(Records to use begins)

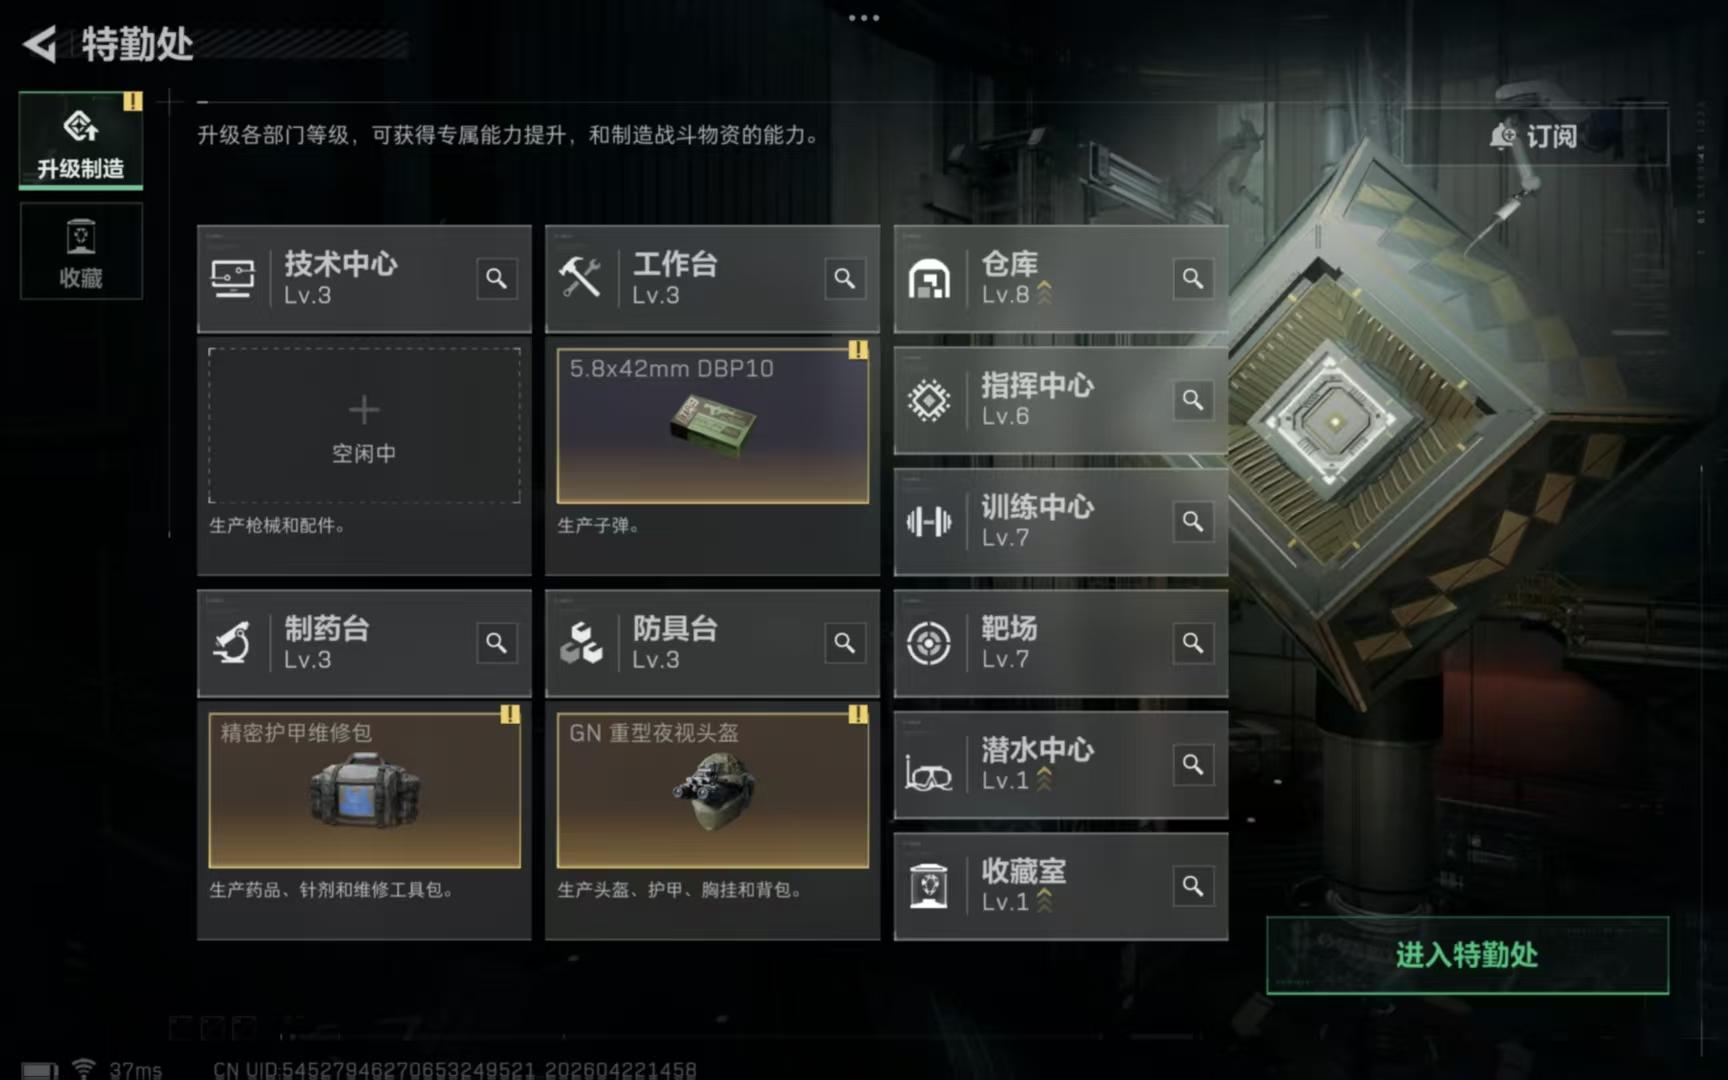Screen dimensions: 1728x1080
Task: Click the 防具台 magnifier icon
Action: pyautogui.click(x=844, y=643)
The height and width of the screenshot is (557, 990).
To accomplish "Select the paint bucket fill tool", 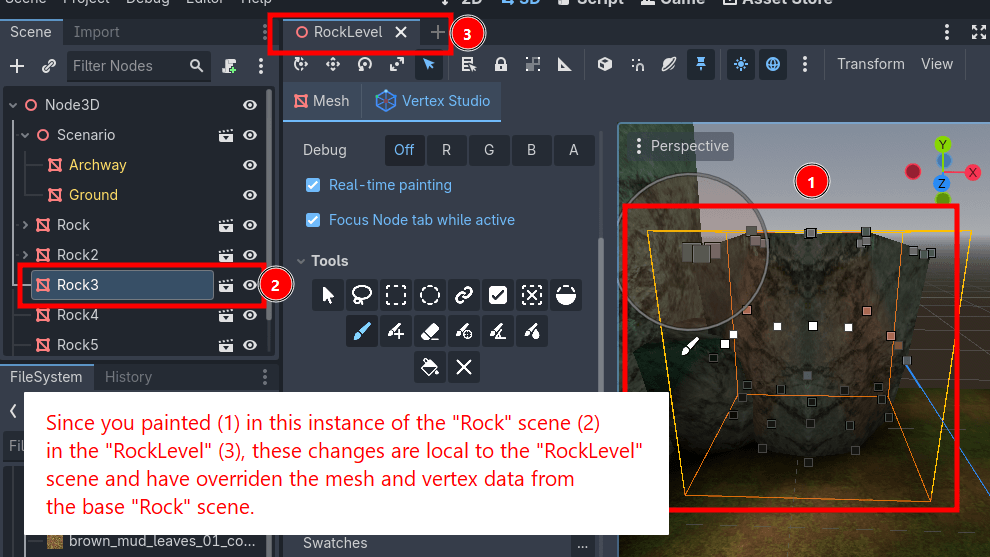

(Records to use ends)

▶ _What is being asked_
Beginning at the line with "The height and", reproduce each line exactly through the last line of the records above, with pictures left out.

▶ _Reply to the exercise_
The height and width of the screenshot is (557, 990).
To accomplish "Select the paint bucket fill tool", 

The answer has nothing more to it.